Bush also has another kind of support unavailable to Nixon: the strong backing of popular media outlets that keep telling the faithful that everything will be all right--and/or whipping up hatred for anyone and anything that doesn't support their belief that everything will be all right. There simply wasn't as much media in Nixon's day, and audiences were broader for what there was. There was no echo chamber like today's, no place for a news consumer to go where he could be insulated from news he didn't want to hear. Everybody heard the bad news about Nixon, regardless of whether they wanted to or not. As a result, his approval rating at the time of his resignation was 24 percent (which would about cover the combined percentage of people without TV or radio who couldn't read). Even though he's in the high 40s now, for Bush to fall anywhere near Nixonian levels would seem to require a dead girl or live boy yet again.
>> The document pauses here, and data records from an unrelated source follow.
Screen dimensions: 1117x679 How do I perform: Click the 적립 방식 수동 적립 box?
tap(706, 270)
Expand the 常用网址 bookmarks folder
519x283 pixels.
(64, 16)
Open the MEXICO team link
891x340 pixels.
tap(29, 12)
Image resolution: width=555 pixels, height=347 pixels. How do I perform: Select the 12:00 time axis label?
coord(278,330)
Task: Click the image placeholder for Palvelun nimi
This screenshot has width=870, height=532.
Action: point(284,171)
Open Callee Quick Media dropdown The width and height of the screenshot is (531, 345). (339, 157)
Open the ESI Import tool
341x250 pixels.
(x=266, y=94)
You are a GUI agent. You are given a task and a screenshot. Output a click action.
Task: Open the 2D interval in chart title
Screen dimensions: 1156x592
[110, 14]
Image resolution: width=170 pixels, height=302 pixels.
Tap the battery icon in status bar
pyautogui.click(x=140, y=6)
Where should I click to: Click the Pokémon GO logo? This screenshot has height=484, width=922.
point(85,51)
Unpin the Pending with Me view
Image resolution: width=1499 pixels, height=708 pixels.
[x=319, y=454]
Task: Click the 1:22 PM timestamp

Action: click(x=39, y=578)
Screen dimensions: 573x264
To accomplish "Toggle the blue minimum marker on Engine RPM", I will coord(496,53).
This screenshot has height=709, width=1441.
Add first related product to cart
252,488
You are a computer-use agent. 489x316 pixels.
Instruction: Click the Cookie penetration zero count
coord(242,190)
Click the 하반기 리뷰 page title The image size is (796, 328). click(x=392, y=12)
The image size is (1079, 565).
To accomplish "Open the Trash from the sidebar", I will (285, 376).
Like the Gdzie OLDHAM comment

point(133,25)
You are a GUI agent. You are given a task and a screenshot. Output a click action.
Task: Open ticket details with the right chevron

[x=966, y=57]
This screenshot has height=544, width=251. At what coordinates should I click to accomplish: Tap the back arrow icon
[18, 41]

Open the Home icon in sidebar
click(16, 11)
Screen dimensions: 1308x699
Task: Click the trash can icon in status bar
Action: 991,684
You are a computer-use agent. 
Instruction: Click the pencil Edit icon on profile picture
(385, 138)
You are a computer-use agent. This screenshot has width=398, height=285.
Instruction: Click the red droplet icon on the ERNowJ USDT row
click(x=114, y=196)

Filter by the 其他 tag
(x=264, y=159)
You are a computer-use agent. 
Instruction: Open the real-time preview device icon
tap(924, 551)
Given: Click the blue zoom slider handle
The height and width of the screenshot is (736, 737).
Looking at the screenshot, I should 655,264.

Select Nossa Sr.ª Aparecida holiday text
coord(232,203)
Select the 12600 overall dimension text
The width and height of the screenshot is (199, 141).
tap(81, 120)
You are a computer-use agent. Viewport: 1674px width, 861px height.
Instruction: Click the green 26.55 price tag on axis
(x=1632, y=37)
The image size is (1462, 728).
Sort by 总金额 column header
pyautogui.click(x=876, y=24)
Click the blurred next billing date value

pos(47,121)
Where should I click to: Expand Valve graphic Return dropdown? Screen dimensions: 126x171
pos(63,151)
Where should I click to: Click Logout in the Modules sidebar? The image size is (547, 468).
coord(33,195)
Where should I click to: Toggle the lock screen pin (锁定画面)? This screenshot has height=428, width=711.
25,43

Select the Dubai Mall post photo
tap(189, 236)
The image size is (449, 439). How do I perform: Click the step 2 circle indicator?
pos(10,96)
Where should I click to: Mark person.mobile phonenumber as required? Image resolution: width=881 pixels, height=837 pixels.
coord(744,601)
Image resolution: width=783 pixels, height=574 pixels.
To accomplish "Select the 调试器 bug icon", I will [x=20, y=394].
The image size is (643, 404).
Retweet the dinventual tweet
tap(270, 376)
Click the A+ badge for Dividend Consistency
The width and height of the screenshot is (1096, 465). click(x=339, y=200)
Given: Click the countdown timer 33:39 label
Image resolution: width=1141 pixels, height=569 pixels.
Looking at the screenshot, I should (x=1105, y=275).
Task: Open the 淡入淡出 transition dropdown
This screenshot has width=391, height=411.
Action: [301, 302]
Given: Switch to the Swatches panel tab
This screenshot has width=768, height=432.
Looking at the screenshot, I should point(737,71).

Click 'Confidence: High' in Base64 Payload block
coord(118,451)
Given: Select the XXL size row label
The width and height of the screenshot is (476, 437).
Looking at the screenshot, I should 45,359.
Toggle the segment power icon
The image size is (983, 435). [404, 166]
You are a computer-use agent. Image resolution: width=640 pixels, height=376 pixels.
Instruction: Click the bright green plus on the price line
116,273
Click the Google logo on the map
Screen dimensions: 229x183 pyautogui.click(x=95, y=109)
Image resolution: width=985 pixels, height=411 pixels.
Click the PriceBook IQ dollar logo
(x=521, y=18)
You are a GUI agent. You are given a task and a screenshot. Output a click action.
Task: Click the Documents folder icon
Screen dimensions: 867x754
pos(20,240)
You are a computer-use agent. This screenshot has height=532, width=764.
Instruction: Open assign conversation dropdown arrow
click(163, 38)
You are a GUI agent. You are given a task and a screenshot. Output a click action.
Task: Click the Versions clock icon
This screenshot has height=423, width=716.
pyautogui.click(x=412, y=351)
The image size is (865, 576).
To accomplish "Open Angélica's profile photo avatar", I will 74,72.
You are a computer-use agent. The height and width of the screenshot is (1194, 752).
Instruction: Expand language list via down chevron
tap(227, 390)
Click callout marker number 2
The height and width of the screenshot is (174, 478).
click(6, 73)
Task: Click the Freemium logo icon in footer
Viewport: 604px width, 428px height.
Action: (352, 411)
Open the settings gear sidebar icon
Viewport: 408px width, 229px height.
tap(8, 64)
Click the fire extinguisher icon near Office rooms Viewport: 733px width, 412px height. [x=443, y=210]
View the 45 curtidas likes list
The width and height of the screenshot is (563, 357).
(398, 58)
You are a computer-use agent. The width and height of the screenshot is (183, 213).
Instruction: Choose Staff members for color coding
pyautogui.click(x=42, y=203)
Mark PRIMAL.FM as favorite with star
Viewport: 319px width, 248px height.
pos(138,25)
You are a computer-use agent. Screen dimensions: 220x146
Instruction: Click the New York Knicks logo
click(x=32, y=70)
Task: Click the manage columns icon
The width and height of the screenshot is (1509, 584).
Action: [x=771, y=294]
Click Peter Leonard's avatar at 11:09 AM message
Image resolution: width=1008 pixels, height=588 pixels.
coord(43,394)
And then there's the ultimate firewall. My post the other day about the religious group arguing against Palestinian statehood because it would delay the Second Coming is just one example of what I'm talking about. Sidney Blumenthal, writing in Salon about the role of Admiral William "My God's Bigger Than Yours" Boykin in the prison scandal, quotes some of Boykin's more ridiculous remarks about how God put Bush in office even against the wishes of the voters. So there are a lot of Americans--a minority, yes, but a significant number with power beyond their numbers--who think that Bush is God's will made flesh. That, too, is likely to make some people think twice about the effort to peel off the emperor's clothes--not necessarily because they fear offending the Deity themselves, but because they fear offending those offended when the Deity is offended. (One of the many reasons I'd like to see Kerry win in November is to douse some of the hubris of the religious right--because if Bush wins, we ain't seen nothing yet.)

To be sure, Christian charity doesn't necessarily extend to places like the press corps (now that it seems to be regrowing testicles), or to public officials with axes to grind and damaging information to leak. And it's possible that we might be in the April 1973 stage of the Iraq affair. April 1973 was when Watergate burst into the mass consciousness after 10 months as inside baseball. It took 14 more months before Nixon's demise began to look inevitable, and two more after that for it to actually happen. Bush only has to hold out for 5 1/2 more--and then it won't make a damn bit of difference what he did before. The Mission will truly be Accomplished. And even if the spiral accelerates and things get swiftly worse this summer (after all, everything else has accelerated in 30 years), he's still got his firewall.